■ YOUR OBJECTIVE ■
Quote verbatim the entries from the line containing "Given: Click the" through the line containing "Action: [x=778, y=1075]", inclusive of both.

=-=-=

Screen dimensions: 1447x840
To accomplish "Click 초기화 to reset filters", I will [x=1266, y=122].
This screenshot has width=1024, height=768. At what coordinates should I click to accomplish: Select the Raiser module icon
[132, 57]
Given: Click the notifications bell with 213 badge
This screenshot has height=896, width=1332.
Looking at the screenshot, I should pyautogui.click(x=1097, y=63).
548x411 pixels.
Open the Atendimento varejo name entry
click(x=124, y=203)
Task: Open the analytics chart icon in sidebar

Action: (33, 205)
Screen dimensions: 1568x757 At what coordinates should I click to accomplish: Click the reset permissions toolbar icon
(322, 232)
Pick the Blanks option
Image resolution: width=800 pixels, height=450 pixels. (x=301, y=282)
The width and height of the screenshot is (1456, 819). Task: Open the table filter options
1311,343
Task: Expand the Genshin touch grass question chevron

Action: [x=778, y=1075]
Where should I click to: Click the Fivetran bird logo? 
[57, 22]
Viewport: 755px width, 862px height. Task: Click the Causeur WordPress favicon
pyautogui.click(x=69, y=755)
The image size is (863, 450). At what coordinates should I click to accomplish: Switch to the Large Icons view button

=-=-=

■ FINAL RESULT ■
Given: Click the notifications bell with 213 badge
This screenshot has height=896, width=1332.
Looking at the screenshot, I should pyautogui.click(x=1097, y=63).
548x411 pixels.
Open the Atendimento varejo name entry
click(x=124, y=203)
Task: Open the analytics chart icon in sidebar

Action: (33, 205)
Screen dimensions: 1568x757 At what coordinates should I click to accomplish: Click the reset permissions toolbar icon
(322, 232)
Pick the Blanks option
Image resolution: width=800 pixels, height=450 pixels. (x=301, y=282)
The width and height of the screenshot is (1456, 819). Task: Open the table filter options
1311,343
Task: Expand the Genshin touch grass question chevron

Action: [x=778, y=1075]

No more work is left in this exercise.